**TASK DETAILS**
All that is needed is the line containing "Image resolution: width=1292" and the lines after it to the end of the material, written out exactly, pictures left aside.

**DATA FOR THIS TASK**

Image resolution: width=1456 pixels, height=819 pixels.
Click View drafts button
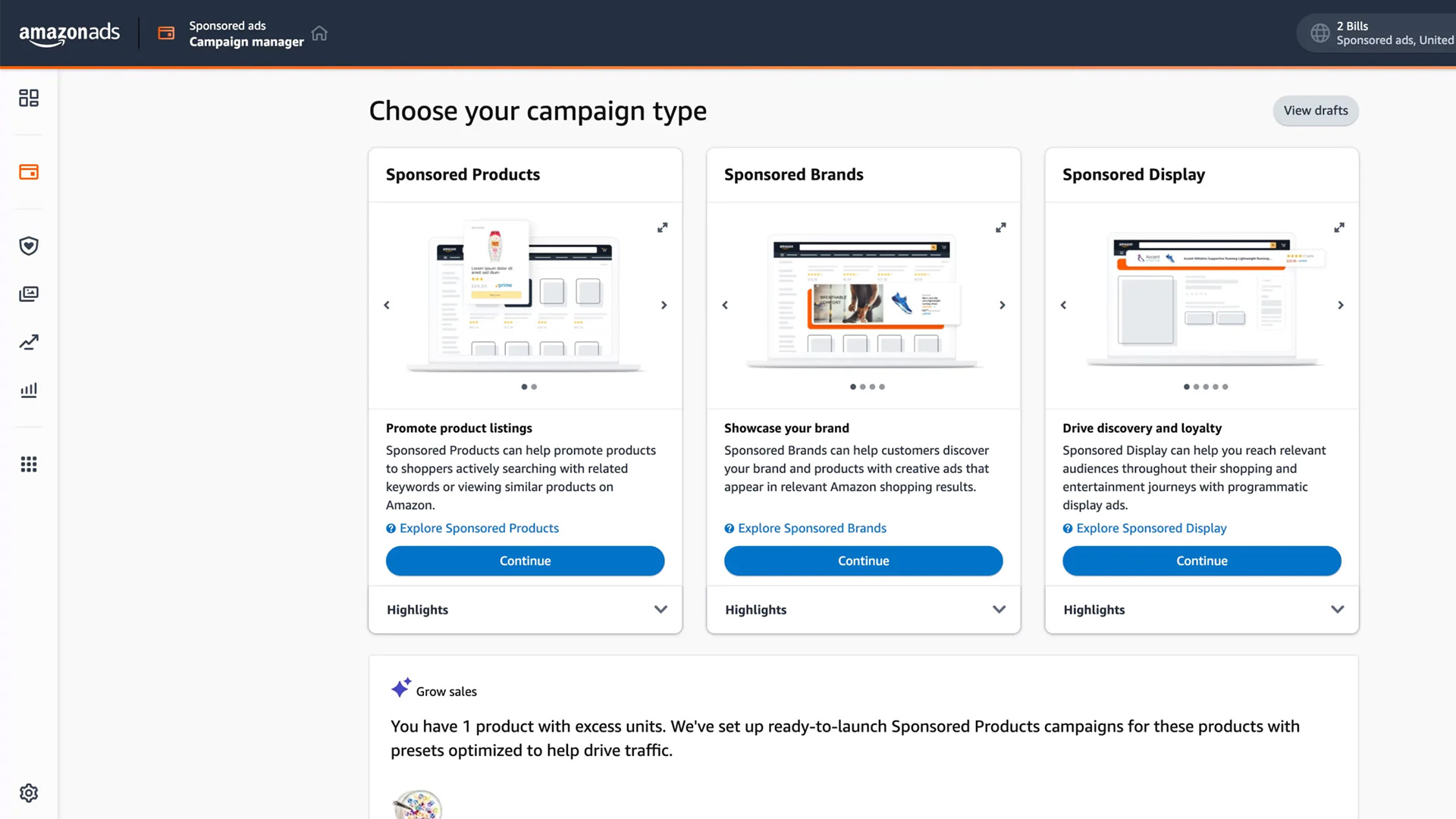1315,110
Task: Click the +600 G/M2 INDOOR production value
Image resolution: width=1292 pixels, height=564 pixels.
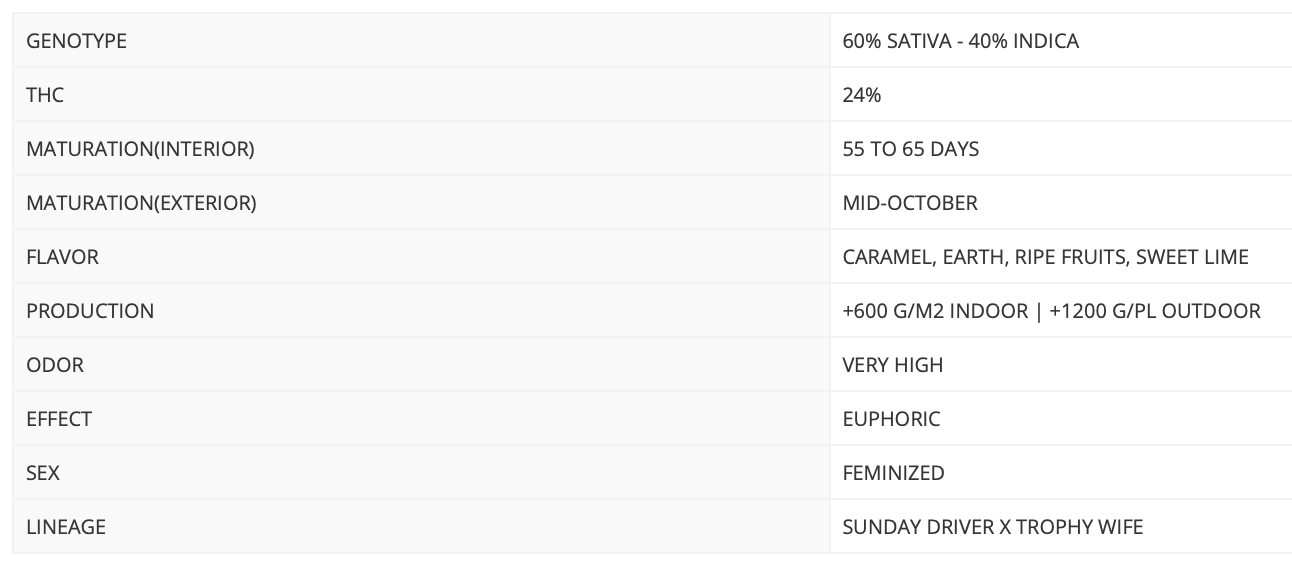Action: (935, 311)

**RESULT FOR THIS EXERCISE**
Image resolution: width=1292 pixels, height=564 pixels.
Action: (935, 311)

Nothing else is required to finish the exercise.